Suppose we have some matrix Lie groups $N$ and $H$ both subsets of the $n \times n$ matrices, and a matrix Lie group $G$ for which we know $G = N H$, $N$ is a normal subgroup of $G$, and $N \cap H = \{ I \}$.
(This is just the definition of the inner semidirect product of ordinary groups.)
In this situation, we know that every element $g \in G$ is uniquely a product $g = n h$ for $n \in N$ and $h \in H$. Do we automatically know that the map $G \to N \times H$ given by this decomposition is smooth?
It is certainly a bijection, but I am worried that it could possibly be pathological in some way.
The answer is yes if everything is finite dimensional, but I do not know an elementary argument and would be happy to accept one instead of this (or a proof of the general case).
The argument
For $K$ any Lie group realise the Lie algerba $\text{Lie}(K)$ of $K$ as those matrices $X$ for which $e^{t X} \in K$ for all $t \in \mathbb{R}$. Then there is a natural map of underlying vector spaces from $\text{Lie}(N) \times \text{Lie}(H) \to \text{Lie}(G)$ defined by $(X, Y) \mapsto X + Y$; the fact that $X + Y \in \text{Lie}(G)$ follows directly from the Lie product formula. We can turn this map into a Lie algebra homomorphism by upgrading $\text{Lie}(N) \times \text{Lie}(H)$ into the semidirect product $\text{Lie}(N) \rtimes \text{Lie}(H)$ over the $\text{ad} : H \to \text{Der}(N)$ map (the semidirect product of Lie algebras has underlying vector space the Cartesian product of underlying vector spaces).
Call the resulting Lie algebra homomorphism $\iota : \text{Lie}(N) \rtimes \text{Lie}(H) \to \text{Lie}(G)$, which is still defined by $(X, Y) \mapsto X + Y$ (it is easy to check that this map is a morphism of Lie algebras). Moreover, it is easy to see that this map is injective because $N$ and $H$ have trivial intersection.
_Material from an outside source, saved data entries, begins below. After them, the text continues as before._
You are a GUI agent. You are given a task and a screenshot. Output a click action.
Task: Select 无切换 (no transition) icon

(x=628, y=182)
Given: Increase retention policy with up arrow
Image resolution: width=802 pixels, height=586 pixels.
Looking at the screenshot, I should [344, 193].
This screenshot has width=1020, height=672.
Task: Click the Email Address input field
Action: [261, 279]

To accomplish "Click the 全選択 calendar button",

At this point, we now upgrade $G$, $N$, and $H$, from Linear Lie groups into Lie groups, i.e. smooth manifolds with are groups and which have a smooth multiplication. Because $\text{exp} : \text{Lie}(K) \to K$ is a local homeomorphism at the identity for any Lie group $K$, we have $\dim \text{Lie}(K) = \dim K$ for all such. In order to establish $\dim(N) + \dim(H) = \dim(G)$ it now sufficies to show that $\dim(N) + \dim(H) \geq \dim(G)$ (the other direction of the inequality follows since $\iota$ is an injective map of finite dimensional vector spaces implies that $\dim \text{Lie}(N) + \dim \text{Lie}(H) \leq \dim \text{Lie}(G)$). But the multiplication $m : G \times G \to G$ restricts to a map $\overline{m} : N \times H \to G$ which is surjective by the definition of $G$, so $G$ is the image of a smooth manifold of dimension $\dim(N \times H) = \dim(N) + \dim(M)$, so our desired inequality follows from Sard's theorem.
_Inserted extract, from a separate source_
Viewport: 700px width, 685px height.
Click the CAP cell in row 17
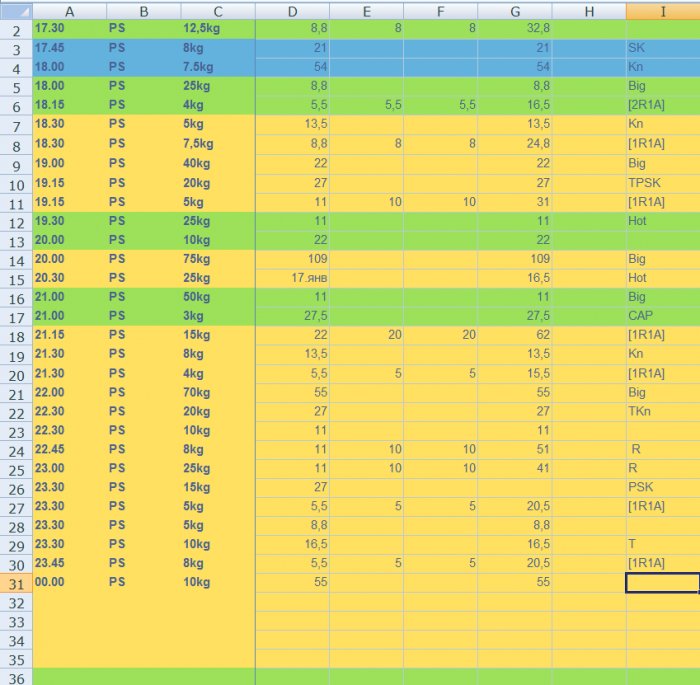663,316
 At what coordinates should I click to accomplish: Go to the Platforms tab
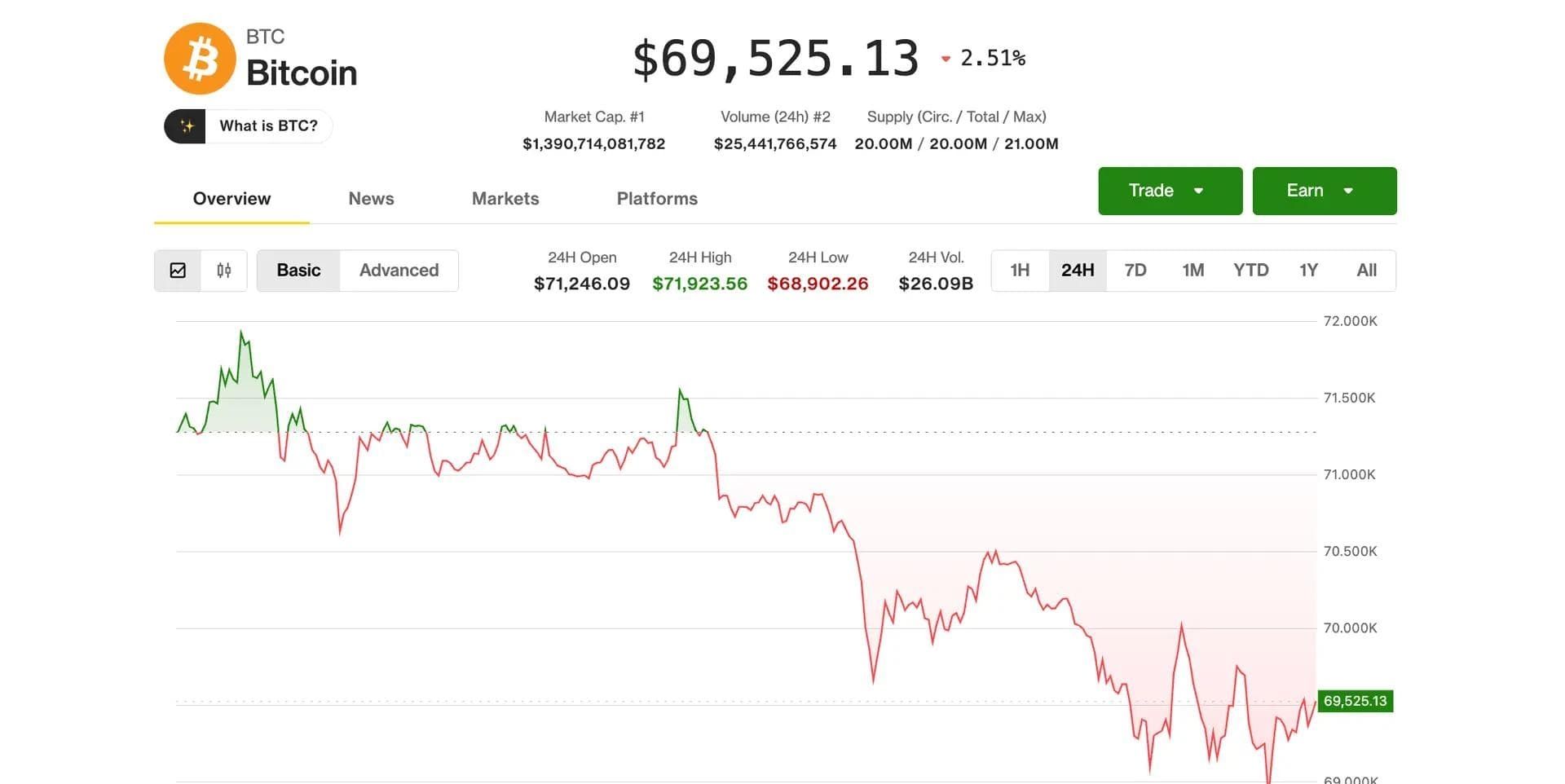[x=657, y=199]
This all shows that $\dim(G) = \dim(N) + \dim(H)$, from which it follows that the map $\iota$ is an isomorphism. Turn $N \times H$ into a group via taking the outer semidirect product (using the conjugation action). Then via the isomorphisms from the respective Lie algebras (by our definition) of $N \rtimes H$ and $G$ we see that the map of tangent spaces induced by $\overline{m}$ at the identity is an isomorphism (this just follows because $\iota$ is).
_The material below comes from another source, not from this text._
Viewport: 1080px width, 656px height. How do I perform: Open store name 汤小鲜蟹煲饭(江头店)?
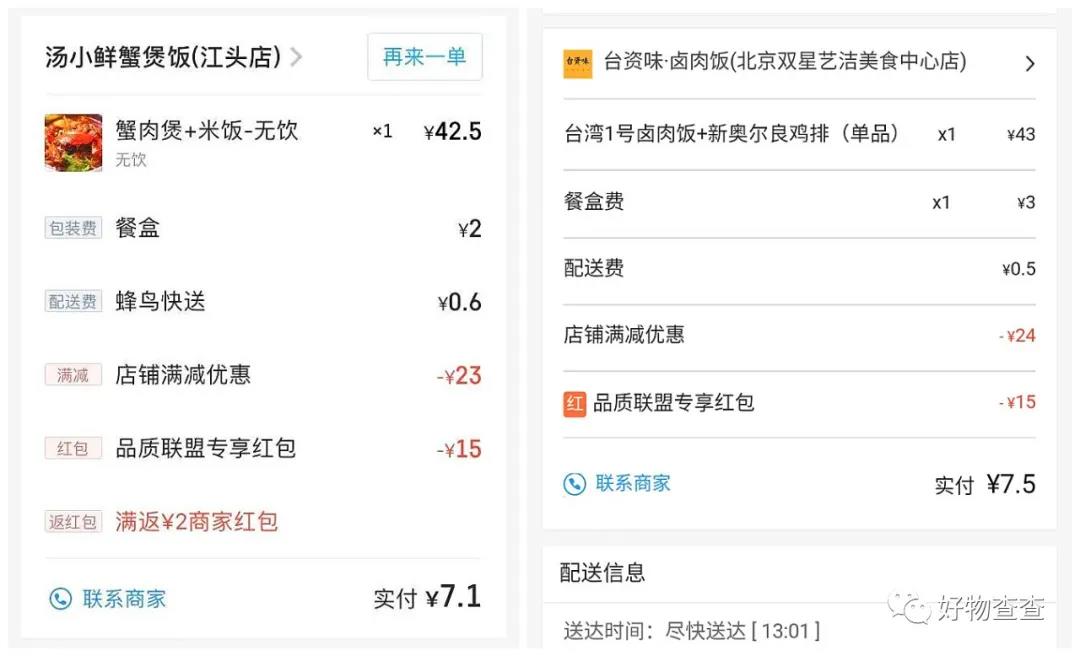pos(163,57)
The inverse function theorem now applies, showing that the map $p : G \to N \rtimes H$ inverse to $\overline{m}$ is smooth in a neighbourhood of the identity. By translating this neighbhourhood we see that $p$ is smooth everywhere, and forgetting about the group structure on $N \rtimes H$ we get the decomposition map $p : G \to N \times H$ of the question statement, as desired.
Appendix on Sard's theorem
Here we just elaborate slightly the piece of the argument where we used Sard's theorem.
Lemma. Let $f : M \to N$ be a surjective smooth map of smooth manifolds. Then $\dim N \leq \dim M$.
Proof. Let $X$ be the subset of points of $M$ where $f$ has rank strictly less than $\dim N$. Sard's theorem for manifolds then exactly says that $f(X)$ has measure zero in $N$. As a consequence, $f(X)$ has empty interior in $N$. So long as $N$ is not discrete we can therefore find a point in $n \in N$ and a preimage $m \in M$ (i.e. with $f(m) = n$) such that the derivative of $f$ at $m$ has rank $\dim M$. A consequence of this in particular is that both manifolds $M$ and $N$ must have dimension at least $\dim M$ (their tangent spaces at each point have the same dimension, and the rank of a linear map is bounded by the minimum of the dimensions of its domain and codomain), as claimed.